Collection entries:
******************************
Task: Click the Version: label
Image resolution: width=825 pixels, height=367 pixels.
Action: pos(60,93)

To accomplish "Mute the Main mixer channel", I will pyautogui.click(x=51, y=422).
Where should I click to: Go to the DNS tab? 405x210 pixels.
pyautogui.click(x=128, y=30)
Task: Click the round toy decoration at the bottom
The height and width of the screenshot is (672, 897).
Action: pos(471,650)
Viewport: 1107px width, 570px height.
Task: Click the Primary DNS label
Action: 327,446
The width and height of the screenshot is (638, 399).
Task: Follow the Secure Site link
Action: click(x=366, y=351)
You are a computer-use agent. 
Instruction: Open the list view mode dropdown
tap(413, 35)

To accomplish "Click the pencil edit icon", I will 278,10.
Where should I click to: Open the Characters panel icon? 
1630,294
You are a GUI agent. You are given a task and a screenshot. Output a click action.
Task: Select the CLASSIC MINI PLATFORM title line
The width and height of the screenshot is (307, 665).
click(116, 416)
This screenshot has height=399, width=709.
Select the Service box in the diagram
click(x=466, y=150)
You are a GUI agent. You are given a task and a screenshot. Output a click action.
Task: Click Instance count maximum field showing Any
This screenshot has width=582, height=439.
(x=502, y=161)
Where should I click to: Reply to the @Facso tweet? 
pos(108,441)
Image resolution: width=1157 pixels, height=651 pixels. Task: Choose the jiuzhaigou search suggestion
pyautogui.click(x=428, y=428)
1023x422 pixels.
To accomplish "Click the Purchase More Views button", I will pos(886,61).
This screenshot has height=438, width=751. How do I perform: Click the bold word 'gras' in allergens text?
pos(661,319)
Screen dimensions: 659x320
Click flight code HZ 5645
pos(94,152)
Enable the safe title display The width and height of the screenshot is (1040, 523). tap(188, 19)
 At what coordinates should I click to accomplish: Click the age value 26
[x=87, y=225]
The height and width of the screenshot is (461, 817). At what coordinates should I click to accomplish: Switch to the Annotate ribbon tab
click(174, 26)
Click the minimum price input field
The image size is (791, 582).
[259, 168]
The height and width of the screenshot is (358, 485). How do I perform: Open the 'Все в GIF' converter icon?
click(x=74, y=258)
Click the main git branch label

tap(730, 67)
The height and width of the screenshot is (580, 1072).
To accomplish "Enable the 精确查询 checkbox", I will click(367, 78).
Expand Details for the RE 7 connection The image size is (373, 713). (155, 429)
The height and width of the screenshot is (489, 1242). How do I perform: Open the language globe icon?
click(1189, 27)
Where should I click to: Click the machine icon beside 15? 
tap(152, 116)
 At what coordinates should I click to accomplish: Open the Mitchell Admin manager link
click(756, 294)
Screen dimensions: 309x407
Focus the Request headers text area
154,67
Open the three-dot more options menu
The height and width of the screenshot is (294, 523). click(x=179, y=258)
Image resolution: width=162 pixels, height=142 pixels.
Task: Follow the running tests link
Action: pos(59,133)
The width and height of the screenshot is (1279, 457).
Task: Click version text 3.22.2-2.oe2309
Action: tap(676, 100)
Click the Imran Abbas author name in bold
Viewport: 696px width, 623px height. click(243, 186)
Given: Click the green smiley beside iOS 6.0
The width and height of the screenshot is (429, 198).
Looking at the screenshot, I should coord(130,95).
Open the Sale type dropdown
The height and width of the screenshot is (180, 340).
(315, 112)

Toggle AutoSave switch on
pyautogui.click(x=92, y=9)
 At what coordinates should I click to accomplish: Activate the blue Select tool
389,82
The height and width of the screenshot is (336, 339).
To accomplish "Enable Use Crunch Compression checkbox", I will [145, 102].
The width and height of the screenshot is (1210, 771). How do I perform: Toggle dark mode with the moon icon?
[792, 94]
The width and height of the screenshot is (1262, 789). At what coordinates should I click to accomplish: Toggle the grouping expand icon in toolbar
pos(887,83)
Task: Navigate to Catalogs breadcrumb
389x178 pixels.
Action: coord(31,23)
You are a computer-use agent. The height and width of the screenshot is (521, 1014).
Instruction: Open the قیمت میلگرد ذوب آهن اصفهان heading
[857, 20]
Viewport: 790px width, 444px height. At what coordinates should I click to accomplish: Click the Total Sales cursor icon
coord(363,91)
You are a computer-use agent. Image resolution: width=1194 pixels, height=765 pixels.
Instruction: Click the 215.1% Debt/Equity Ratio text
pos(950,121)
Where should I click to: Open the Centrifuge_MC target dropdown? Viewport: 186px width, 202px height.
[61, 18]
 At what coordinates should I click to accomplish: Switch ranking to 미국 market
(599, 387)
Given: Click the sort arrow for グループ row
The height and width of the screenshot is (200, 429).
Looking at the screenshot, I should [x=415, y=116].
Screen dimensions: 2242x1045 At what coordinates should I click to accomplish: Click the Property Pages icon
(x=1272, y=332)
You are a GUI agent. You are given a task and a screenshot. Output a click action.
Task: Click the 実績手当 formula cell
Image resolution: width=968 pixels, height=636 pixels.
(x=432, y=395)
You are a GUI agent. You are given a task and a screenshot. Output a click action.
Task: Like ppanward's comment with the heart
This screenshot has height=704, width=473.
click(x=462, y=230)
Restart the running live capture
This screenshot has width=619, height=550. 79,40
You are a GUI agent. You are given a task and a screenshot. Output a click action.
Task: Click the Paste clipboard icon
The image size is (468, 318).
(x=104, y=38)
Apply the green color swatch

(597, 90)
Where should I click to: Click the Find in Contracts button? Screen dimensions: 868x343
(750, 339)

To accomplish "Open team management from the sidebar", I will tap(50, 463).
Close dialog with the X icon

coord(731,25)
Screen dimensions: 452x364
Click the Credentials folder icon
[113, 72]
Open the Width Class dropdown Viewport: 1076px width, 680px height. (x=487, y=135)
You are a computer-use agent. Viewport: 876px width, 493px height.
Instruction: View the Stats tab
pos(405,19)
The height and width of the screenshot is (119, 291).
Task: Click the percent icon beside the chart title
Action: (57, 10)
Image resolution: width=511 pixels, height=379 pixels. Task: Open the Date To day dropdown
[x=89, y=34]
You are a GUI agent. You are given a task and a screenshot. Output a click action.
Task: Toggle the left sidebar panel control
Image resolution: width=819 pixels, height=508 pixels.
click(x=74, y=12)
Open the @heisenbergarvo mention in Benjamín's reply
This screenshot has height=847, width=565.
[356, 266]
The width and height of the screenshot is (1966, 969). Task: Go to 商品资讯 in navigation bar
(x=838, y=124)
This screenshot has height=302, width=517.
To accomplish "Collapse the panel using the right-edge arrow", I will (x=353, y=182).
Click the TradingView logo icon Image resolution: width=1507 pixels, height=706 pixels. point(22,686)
******************************
### WRITTEN EXERCISE
Copy every line of the records above character for character.

### RESPONSE
Task: Click the Version: label
Image resolution: width=825 pixels, height=367 pixels.
Action: pos(60,93)

To accomplish "Mute the Main mixer channel", I will pyautogui.click(x=51, y=422).
Where should I click to: Go to the DNS tab? 405x210 pixels.
pyautogui.click(x=128, y=30)
Task: Click the round toy decoration at the bottom
The height and width of the screenshot is (672, 897).
Action: pos(471,650)
Viewport: 1107px width, 570px height.
Task: Click the Primary DNS label
Action: 327,446
The width and height of the screenshot is (638, 399).
Task: Follow the Secure Site link
Action: click(x=366, y=351)
You are a computer-use agent. 
Instruction: Open the list view mode dropdown
tap(413, 35)

To accomplish "Click the pencil edit icon", I will 278,10.
Where should I click to: Open the Characters panel icon? 
1630,294
You are a GUI agent. You are given a task and a screenshot. Output a click action.
Task: Select the CLASSIC MINI PLATFORM title line
The width and height of the screenshot is (307, 665).
click(116, 416)
This screenshot has height=399, width=709.
Select the Service box in the diagram
click(x=466, y=150)
You are a GUI agent. You are given a task and a screenshot. Output a click action.
Task: Click Instance count maximum field showing Any
This screenshot has width=582, height=439.
(x=502, y=161)
Where should I click to: Reply to the @Facso tweet? 
pos(108,441)
Image resolution: width=1157 pixels, height=651 pixels. Task: Choose the jiuzhaigou search suggestion
pyautogui.click(x=428, y=428)
1023x422 pixels.
To accomplish "Click the Purchase More Views button", I will pos(886,61).
This screenshot has height=438, width=751. How do I perform: Click the bold word 'gras' in allergens text?
pos(661,319)
Screen dimensions: 659x320
Click flight code HZ 5645
pos(94,152)
Enable the safe title display The width and height of the screenshot is (1040, 523). tap(188, 19)
 At what coordinates should I click to accomplish: Click the age value 26
[x=87, y=225]
The height and width of the screenshot is (461, 817). At what coordinates should I click to accomplish: Switch to the Annotate ribbon tab
click(174, 26)
Click the minimum price input field
The image size is (791, 582).
[259, 168]
The height and width of the screenshot is (358, 485). How do I perform: Open the 'Все в GIF' converter icon?
click(x=74, y=258)
Click the main git branch label

tap(730, 67)
The height and width of the screenshot is (580, 1072).
To accomplish "Enable the 精确查询 checkbox", I will click(367, 78).
Expand Details for the RE 7 connection The image size is (373, 713). (155, 429)
The height and width of the screenshot is (489, 1242). How do I perform: Open the language globe icon?
click(1189, 27)
Where should I click to: Click the machine icon beside 15? 
tap(152, 116)
 At what coordinates should I click to accomplish: Open the Mitchell Admin manager link
click(756, 294)
Screen dimensions: 309x407
Focus the Request headers text area
154,67
Open the three-dot more options menu
The height and width of the screenshot is (294, 523). click(x=179, y=258)
Image resolution: width=162 pixels, height=142 pixels.
Task: Follow the running tests link
Action: pos(59,133)
The width and height of the screenshot is (1279, 457).
Task: Click version text 3.22.2-2.oe2309
Action: tap(676, 100)
Click the Imran Abbas author name in bold
Viewport: 696px width, 623px height. click(243, 186)
Given: Click the green smiley beside iOS 6.0
The width and height of the screenshot is (429, 198).
Looking at the screenshot, I should coord(130,95).
Open the Sale type dropdown
The height and width of the screenshot is (180, 340).
(315, 112)

Toggle AutoSave switch on
pyautogui.click(x=92, y=9)
 At what coordinates should I click to accomplish: Activate the blue Select tool
389,82
The height and width of the screenshot is (336, 339).
To accomplish "Enable Use Crunch Compression checkbox", I will [145, 102].
The width and height of the screenshot is (1210, 771). How do I perform: Toggle dark mode with the moon icon?
[792, 94]
The width and height of the screenshot is (1262, 789). At what coordinates should I click to accomplish: Toggle the grouping expand icon in toolbar
pos(887,83)
Task: Navigate to Catalogs breadcrumb
389x178 pixels.
Action: coord(31,23)
You are a computer-use agent. The height and width of the screenshot is (521, 1014).
Instruction: Open the قیمت میلگرد ذوب آهن اصفهان heading
[857, 20]
Viewport: 790px width, 444px height. At what coordinates should I click to accomplish: Click the Total Sales cursor icon
coord(363,91)
You are a computer-use agent. Image resolution: width=1194 pixels, height=765 pixels.
Instruction: Click the 215.1% Debt/Equity Ratio text
pos(950,121)
Where should I click to: Open the Centrifuge_MC target dropdown? Viewport: 186px width, 202px height.
[61, 18]
 At what coordinates should I click to accomplish: Switch ranking to 미국 market
(599, 387)
Given: Click the sort arrow for グループ row
The height and width of the screenshot is (200, 429).
Looking at the screenshot, I should [x=415, y=116].
Screen dimensions: 2242x1045 At what coordinates should I click to accomplish: Click the Property Pages icon
(x=1272, y=332)
You are a GUI agent. You are given a task and a screenshot. Output a click action.
Task: Click the 実績手当 formula cell
Image resolution: width=968 pixels, height=636 pixels.
(x=432, y=395)
You are a GUI agent. You are given a task and a screenshot. Output a click action.
Task: Like ppanward's comment with the heart
This screenshot has height=704, width=473.
click(x=462, y=230)
Restart the running live capture
This screenshot has width=619, height=550. 79,40
You are a GUI agent. You are given a task and a screenshot. Output a click action.
Task: Click the Paste clipboard icon
The image size is (468, 318).
(x=104, y=38)
Apply the green color swatch

(597, 90)
Where should I click to: Click the Find in Contracts button? Screen dimensions: 868x343
(750, 339)

To accomplish "Open team management from the sidebar", I will tap(50, 463).
Close dialog with the X icon

coord(731,25)
Screen dimensions: 452x364
Click the Credentials folder icon
[113, 72]
Open the Width Class dropdown Viewport: 1076px width, 680px height. (x=487, y=135)
You are a computer-use agent. Viewport: 876px width, 493px height.
Instruction: View the Stats tab
pos(405,19)
The height and width of the screenshot is (119, 291).
Task: Click the percent icon beside the chart title
Action: (57, 10)
Image resolution: width=511 pixels, height=379 pixels. Task: Open the Date To day dropdown
[x=89, y=34]
You are a GUI agent. You are given a task and a screenshot. Output a click action.
Task: Toggle the left sidebar panel control
Image resolution: width=819 pixels, height=508 pixels.
click(x=74, y=12)
Open the @heisenbergarvo mention in Benjamín's reply
This screenshot has height=847, width=565.
[356, 266]
The width and height of the screenshot is (1966, 969). Task: Go to 商品资讯 in navigation bar
(x=838, y=124)
This screenshot has height=302, width=517.
To accomplish "Collapse the panel using the right-edge arrow", I will (x=353, y=182).
Click the TradingView logo icon Image resolution: width=1507 pixels, height=706 pixels. point(22,686)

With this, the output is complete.